**Tarefas**
a) Traduza para inglês esta frase do excerto sobre o turismo em Dubrovnik: "A cidade é Património da Humanidade da UNESCO e tornou-se ainda mais popular depois de ter sido escolhida pelos produtores da conhecida série A Guerra dos Tronos como local de rodagem."
b) Prossiga o excerto sobre o turismo em Dubrovnik a partir da última frase apresentada.

O número de turistas aumenta de ano para ano em Dubrovnik. Os mais residentes mais jovens deixaram de ir aos bares do centro da cidade e instalaram-se num associação de apoio a deficientes. Há igrejas que deixaram de dar missa. E há residentes que seguem um circuito fechado de televisão para saber se é boa altura para sair de casa.

Marija Grazio tem o hábito de tomar um café todas as manhas num dos mais antigos estabelecimentos do centro histórico de Dubrovnik. O café, perto da igreja de São Brás, fica a dois minutos de sua casa e a dois minutos da escola onde dá aulas de piano. A cinco minutos, fica a praia.

A casa de Marija é ideal para ela. Pela localização, sobretudo. Mas esse é um aspeto que a torna ideal também para milhares e milhares de turistas que visitam Dubrovnik todos os anos. E Marija, embora não tenha nada contra os turistas, quer recuperar o centro da cidade para quem lá vive. E não está sozinha.

Limites ao número diário de visitantes

Vivem pouco mais de 42 mil pessoas em Dubrovnik. A cidade é Património da Humanidade da UNESCO e tornou-se ainda mais popular depois de ter sido escolhida pelos produtores da conhecida série A Guerra dos Tronos como local de rodagem. As autoridades locais falam num aumento anual de visitas na ordem dos 10%.

Um aumento de visitas que deveria traduzir-se num aumento de rendimentos. Há realmente mais empregos, embora apenas no verão. E os lucros em pouco ou nada beneficiam os residentes do centro histórico. A UNESCO pediu que fosse limitado o número de turistas e as autoridades instalaram pórticos que filtram os visitantes. A Câmara Municipal diz que são agora um máximo de sete mil por dia. A UNESCO pedia um limite de nove mil.

Mato Franković, presidente do Município de Dubrovnik reconhece que é importante reduzir o número de visitantes por dia. “O nosso objetivo é reduzir os visitantes para 4 mil por dia”, disse à Euronews. “Em 2016, visitaram a cidade antiga quase 800 mil pessoas, vindas, grande parte, em cruzeiros”.

A maioria dos visitantes chega entre os meses de maio e outrubro. A média é superior a 100 mil por mês. Mas o problema reside no facto de não estarem bem distribuídas as visitas.

O ataque começa à quinta-feira

O “ataque” tem lugar todas as semanas, diz Mirjana Puhjera, jornalista. Vive num apartamento com vista para as muralhas de Dubrovnik. Conta à Euronews que os cruzeiros chegam entre quinta e sexta-feira. Uma vez, chegaram sete cruzeiros, com capacidade para nove mil pessoas. “São ocupações”. A polícia controla o fluxo de entradas. “Quando chegam, ficamos em casa.”

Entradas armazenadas
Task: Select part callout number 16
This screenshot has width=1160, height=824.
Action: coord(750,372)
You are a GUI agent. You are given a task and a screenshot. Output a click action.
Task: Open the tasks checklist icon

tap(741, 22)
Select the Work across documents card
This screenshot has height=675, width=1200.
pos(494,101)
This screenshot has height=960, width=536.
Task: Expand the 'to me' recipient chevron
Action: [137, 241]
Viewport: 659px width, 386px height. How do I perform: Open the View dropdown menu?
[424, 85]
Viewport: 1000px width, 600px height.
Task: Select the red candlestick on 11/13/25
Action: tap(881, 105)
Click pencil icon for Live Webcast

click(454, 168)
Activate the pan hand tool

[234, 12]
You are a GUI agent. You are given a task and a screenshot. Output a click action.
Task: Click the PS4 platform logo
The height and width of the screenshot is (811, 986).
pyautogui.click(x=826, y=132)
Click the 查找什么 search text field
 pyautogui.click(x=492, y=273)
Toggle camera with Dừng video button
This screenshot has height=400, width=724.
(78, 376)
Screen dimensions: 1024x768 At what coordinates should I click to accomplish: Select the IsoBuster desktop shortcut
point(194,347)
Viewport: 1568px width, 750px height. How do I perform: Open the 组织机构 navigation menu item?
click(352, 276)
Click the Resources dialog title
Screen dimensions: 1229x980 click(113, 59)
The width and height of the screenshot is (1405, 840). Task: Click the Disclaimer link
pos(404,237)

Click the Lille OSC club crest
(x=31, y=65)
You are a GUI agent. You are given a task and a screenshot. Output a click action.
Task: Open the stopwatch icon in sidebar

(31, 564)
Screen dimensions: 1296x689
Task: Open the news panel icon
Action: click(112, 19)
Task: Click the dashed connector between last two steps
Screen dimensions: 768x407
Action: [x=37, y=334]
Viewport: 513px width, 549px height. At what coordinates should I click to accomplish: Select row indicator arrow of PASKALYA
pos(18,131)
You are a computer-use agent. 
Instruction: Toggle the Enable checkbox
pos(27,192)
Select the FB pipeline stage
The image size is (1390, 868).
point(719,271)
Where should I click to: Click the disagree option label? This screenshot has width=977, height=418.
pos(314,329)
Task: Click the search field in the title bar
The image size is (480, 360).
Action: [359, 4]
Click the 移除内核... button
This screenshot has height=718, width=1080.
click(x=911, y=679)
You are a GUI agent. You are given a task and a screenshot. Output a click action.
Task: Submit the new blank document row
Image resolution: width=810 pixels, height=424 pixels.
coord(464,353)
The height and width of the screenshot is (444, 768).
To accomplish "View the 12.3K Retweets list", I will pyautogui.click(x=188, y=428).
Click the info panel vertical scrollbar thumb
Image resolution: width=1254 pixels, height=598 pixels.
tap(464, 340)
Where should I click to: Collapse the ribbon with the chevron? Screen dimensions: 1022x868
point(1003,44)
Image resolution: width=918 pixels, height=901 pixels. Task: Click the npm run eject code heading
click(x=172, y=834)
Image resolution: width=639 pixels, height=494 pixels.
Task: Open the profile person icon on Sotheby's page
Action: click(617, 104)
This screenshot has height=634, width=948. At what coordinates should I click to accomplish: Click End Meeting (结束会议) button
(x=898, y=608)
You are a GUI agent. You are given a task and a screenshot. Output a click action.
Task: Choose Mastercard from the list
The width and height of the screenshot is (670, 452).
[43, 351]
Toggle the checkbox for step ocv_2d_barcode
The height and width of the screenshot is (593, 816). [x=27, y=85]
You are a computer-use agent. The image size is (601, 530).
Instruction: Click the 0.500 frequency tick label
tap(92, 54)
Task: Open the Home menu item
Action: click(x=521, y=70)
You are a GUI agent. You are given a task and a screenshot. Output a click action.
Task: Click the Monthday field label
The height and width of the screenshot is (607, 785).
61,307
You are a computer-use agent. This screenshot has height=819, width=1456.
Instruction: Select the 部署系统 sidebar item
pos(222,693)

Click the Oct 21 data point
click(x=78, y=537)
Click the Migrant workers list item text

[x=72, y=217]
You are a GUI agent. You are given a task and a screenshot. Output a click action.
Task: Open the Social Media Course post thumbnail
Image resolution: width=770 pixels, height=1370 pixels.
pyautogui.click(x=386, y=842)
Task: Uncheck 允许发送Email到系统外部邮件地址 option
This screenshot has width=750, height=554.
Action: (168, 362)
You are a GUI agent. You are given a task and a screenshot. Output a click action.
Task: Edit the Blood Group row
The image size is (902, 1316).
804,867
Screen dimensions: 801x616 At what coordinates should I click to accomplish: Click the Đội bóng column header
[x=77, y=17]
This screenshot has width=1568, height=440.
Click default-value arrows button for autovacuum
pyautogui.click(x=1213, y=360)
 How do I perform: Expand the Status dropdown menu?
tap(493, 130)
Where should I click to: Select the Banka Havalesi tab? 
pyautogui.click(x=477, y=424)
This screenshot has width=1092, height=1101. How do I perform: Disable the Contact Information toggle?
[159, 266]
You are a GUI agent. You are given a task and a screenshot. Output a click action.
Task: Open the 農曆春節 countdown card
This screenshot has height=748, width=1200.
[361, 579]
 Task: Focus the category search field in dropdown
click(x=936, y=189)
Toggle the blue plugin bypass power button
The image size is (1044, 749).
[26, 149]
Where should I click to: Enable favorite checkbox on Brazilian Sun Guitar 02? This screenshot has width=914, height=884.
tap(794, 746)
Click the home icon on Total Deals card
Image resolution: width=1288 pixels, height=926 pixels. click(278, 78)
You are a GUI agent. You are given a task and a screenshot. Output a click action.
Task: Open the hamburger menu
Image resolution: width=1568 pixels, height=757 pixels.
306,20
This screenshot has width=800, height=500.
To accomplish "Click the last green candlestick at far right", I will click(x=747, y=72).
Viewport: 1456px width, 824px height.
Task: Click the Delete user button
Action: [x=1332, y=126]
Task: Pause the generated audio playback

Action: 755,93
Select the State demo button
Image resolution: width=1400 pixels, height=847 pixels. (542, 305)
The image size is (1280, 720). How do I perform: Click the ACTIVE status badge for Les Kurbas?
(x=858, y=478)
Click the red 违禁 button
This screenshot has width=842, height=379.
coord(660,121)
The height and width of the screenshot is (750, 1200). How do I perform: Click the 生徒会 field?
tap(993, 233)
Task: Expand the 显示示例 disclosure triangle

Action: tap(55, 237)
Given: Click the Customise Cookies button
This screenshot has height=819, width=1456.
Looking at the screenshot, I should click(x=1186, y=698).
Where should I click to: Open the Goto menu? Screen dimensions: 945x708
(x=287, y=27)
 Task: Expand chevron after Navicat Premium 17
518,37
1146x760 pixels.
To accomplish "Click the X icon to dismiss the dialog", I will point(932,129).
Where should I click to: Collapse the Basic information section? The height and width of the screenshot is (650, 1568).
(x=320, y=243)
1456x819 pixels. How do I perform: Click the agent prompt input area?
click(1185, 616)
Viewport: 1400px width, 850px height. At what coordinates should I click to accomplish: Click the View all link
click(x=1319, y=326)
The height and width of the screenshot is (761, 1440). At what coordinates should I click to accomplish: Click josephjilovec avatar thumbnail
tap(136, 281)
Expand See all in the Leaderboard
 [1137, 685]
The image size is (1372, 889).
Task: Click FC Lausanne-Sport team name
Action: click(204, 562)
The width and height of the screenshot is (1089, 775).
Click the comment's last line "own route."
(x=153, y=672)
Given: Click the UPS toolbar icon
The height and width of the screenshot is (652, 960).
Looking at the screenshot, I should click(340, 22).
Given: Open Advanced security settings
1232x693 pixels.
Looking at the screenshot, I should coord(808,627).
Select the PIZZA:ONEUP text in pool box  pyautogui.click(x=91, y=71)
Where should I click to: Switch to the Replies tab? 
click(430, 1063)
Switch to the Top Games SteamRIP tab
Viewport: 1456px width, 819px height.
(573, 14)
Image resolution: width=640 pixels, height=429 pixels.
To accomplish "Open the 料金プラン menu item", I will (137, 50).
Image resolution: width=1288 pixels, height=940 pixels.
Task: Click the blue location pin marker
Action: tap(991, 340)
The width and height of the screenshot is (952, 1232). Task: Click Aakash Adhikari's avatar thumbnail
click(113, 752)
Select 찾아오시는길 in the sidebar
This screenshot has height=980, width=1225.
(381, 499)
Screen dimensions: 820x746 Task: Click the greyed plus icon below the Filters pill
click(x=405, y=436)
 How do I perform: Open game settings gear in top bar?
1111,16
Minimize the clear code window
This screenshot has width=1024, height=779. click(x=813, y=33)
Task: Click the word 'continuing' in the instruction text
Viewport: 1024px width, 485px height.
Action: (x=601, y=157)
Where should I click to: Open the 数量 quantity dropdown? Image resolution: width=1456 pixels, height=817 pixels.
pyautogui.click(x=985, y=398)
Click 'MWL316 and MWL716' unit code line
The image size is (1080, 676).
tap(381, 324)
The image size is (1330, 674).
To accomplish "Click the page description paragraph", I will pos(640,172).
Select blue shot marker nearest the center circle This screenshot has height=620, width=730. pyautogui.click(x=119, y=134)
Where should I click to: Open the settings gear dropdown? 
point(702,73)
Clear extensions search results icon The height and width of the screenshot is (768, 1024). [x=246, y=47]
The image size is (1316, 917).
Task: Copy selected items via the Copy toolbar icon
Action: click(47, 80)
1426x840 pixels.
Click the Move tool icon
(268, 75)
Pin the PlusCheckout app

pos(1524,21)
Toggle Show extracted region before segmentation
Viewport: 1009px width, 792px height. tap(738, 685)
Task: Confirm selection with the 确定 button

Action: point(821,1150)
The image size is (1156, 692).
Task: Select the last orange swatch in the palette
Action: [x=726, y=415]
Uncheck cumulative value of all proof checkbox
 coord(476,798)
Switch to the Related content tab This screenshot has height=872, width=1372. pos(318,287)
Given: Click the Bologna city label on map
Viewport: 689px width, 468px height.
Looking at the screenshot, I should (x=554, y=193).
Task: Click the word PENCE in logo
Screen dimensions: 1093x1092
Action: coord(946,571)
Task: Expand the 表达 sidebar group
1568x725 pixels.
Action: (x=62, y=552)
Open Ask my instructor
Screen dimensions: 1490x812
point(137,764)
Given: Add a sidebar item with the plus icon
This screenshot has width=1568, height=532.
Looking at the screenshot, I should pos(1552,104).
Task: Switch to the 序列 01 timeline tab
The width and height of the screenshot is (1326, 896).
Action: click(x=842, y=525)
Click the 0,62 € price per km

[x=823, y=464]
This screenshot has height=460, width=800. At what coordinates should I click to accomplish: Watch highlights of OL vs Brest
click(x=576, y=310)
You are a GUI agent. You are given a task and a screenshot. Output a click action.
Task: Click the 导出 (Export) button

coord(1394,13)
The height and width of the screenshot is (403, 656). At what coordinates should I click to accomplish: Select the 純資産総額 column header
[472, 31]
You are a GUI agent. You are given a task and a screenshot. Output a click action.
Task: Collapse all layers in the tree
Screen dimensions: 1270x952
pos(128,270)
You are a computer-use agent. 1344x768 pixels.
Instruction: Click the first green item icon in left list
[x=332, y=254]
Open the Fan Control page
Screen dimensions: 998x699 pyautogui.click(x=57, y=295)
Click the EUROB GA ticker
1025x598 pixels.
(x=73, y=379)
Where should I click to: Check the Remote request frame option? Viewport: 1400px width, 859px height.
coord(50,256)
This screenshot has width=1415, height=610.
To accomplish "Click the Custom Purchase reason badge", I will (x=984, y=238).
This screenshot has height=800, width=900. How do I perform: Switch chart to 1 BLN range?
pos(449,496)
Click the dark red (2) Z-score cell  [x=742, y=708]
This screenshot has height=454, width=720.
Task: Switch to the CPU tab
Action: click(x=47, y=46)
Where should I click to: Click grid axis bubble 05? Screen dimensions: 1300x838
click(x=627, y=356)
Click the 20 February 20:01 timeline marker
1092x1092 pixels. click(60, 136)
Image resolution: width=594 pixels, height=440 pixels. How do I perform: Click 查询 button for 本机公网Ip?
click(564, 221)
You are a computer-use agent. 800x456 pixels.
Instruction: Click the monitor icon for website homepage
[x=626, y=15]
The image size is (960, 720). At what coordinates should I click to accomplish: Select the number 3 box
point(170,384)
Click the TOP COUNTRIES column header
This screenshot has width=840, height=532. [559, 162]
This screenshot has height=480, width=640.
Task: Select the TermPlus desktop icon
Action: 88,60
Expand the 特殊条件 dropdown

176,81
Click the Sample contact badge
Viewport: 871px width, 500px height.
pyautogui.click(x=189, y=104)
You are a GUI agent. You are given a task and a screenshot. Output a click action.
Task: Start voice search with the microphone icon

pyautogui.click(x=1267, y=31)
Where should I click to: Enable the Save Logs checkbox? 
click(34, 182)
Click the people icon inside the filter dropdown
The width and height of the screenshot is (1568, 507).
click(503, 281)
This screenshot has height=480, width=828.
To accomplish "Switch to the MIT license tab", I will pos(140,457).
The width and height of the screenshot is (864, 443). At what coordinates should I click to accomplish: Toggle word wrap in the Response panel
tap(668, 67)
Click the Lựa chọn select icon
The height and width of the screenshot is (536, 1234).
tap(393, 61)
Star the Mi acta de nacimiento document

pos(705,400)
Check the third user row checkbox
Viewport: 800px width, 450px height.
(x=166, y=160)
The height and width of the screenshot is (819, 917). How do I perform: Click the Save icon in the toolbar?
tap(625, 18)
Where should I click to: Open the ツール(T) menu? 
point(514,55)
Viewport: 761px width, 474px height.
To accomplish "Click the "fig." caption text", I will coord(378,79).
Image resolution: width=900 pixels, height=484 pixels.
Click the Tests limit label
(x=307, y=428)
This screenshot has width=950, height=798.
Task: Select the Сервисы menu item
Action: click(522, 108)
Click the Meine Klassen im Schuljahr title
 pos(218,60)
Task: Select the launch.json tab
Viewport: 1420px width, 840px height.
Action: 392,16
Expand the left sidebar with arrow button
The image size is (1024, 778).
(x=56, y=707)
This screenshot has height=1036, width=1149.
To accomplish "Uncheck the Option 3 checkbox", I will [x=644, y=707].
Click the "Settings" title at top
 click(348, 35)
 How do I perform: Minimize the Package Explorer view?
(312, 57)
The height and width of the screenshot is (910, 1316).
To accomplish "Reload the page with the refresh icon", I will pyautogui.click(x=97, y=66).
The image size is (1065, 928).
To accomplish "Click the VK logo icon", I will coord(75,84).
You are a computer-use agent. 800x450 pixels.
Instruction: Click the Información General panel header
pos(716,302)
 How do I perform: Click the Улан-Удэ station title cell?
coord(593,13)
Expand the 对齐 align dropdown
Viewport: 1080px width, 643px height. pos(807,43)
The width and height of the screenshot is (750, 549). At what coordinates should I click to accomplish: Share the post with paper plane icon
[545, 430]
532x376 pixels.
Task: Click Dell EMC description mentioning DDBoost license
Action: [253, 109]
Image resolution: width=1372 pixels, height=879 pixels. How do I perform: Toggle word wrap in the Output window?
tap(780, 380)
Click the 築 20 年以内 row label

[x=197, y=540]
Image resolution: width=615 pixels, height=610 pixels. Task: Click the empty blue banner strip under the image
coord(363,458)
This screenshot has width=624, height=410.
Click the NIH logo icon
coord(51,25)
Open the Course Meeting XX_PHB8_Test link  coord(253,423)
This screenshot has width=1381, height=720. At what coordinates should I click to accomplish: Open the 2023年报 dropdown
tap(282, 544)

**Respostas por tarefa**
a) The city is a UNESCO World Heritage Site and became even more popular after it was chosen by the producers of the well-known series Game of Thrones as a filming location.

b)
Os residentes observam como as ruas centrais do centro histórico de Dubrovnik se enchem com milhares de turistas e ficam em casa. Câmaras instaladas na zona dos pórticos permitem ter uma visão geral das artérias centrais.

Um setor que em nada beneficia os residentes

Tonči Ivanović, da agência MSC Cruise, é importante não esquecer os benefícios do setor para a cidade. “A autoridade portuária lucra cerca de 10 mil euros por navio, os concessionários, 5 mil euros, os serviços, 25 mil, assim como os museus. E cada visitante gasta cerca de 46 euros por dia.”

Mas os lucros, especialmente os dos restaurantes e lojas, em pouco ou nada beneficiam quem vive no centro histórico. “Deixámos de ter mercearias. Existem apenas duas ou três”, diz Marija. “E os preços são impossíveis”.

Em 2016, havia mais de 100 lojas de recordações no centro da cidade e quase 150 restaurantes. Muitos dos espaços de restauração são responsáveis pelo aumento de detritos, de poluição e de ocupação do espaço público.

“Quando entro nestas muralhas, sinto que cheguei à minha sala. E sentia-me assim durante a guerra. Se havia alguma situação de perigo, vinha para aqui e sentia-me logo mais segura. Por isso, quero que a cidade continue limpa e agradável, para nós e para os turistas”, continua.

As mesas dos restaurantes são outra coisa que muito incomoda os residentes. As suas chegam a ser demasiado estreitas para comensais e peões e muitas pessoas deixaram de passar em certas ruas. Há locais onde deixou de ser possível passar com uma cadeira de rodas ou com um carrinho de bebé.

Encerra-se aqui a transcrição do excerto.